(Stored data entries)

----------------------------------------

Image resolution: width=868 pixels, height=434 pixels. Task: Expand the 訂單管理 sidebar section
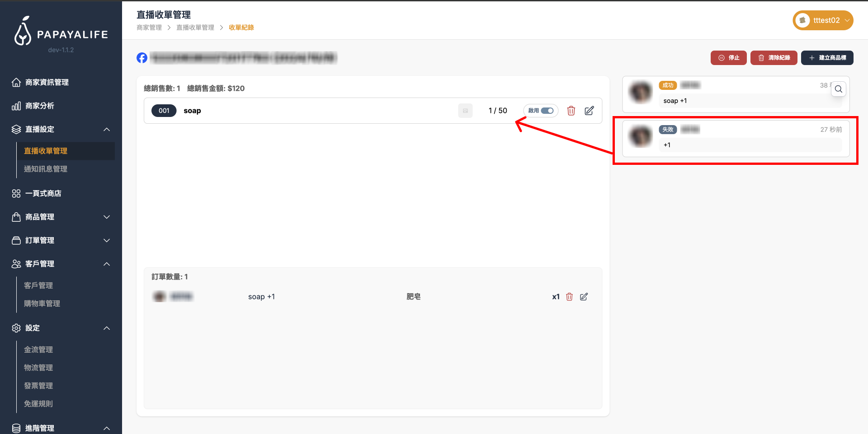(107, 240)
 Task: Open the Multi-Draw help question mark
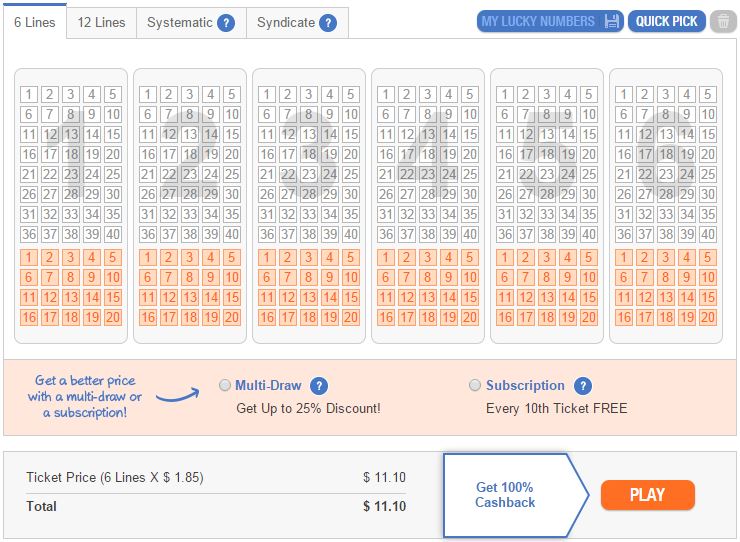point(319,386)
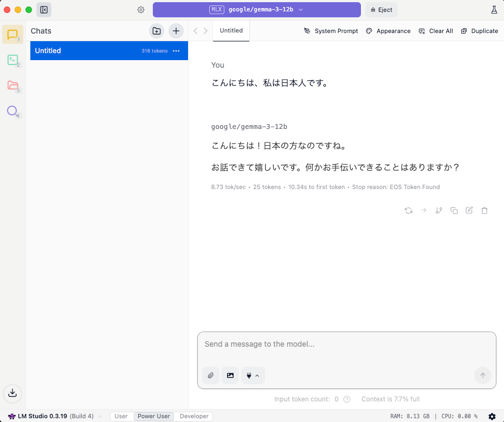Image resolution: width=504 pixels, height=422 pixels.
Task: Copy the model's reply using copy icon
Action: pos(454,210)
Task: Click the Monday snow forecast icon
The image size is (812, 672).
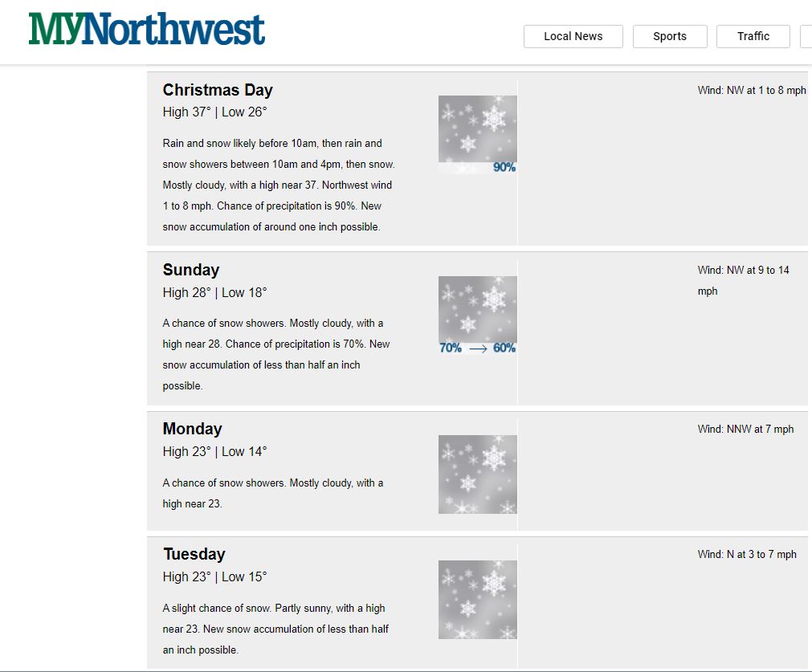Action: coord(477,474)
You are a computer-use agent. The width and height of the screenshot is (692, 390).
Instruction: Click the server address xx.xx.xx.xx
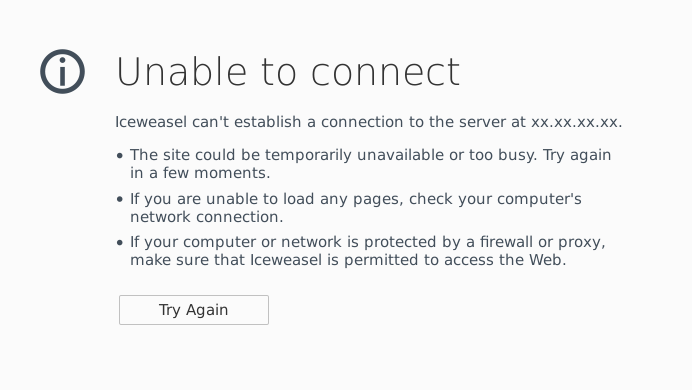pos(576,122)
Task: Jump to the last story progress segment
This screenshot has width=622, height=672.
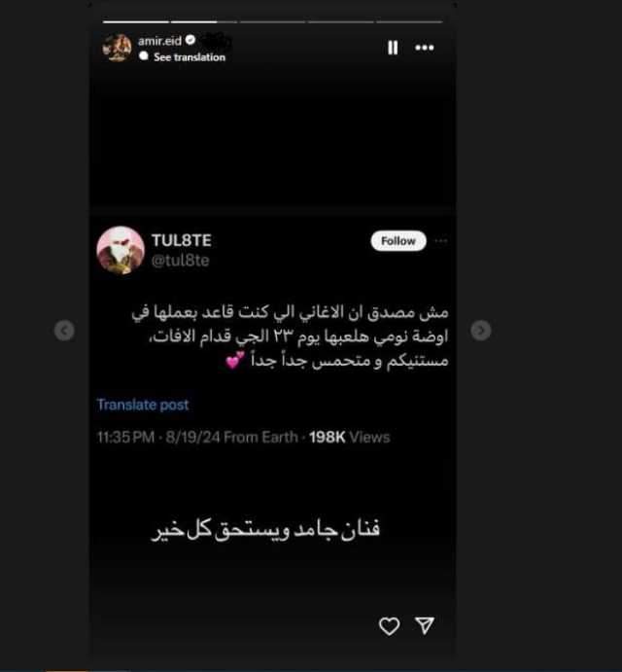Action: (409, 21)
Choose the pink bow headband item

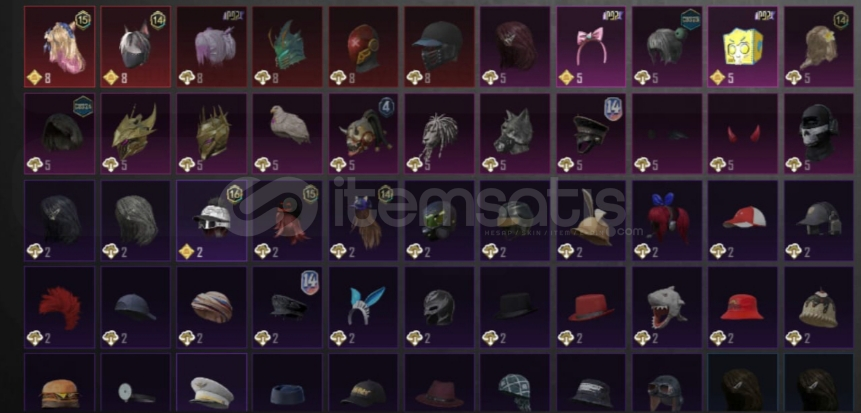[591, 47]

----------------------------------------

> [WORK ITEM] Leaving pictures aside, give again word for word each line from the one with "Task: Click the Monday snow forecast icon" to the final line of the entries.

> [EXERCISE RESPONSE]
Task: Click the Monday snow forecast icon
The image size is (812, 672).
Action: coord(477,474)
You are a computer-use agent. The width and height of the screenshot is (692, 390).
Instruction: Click the server address xx.xx.xx.xx
pos(576,122)
Task: Jump to the last story progress segment
This screenshot has width=622, height=672.
Action: (409, 21)
Choose the pink bow headband item

[591, 47]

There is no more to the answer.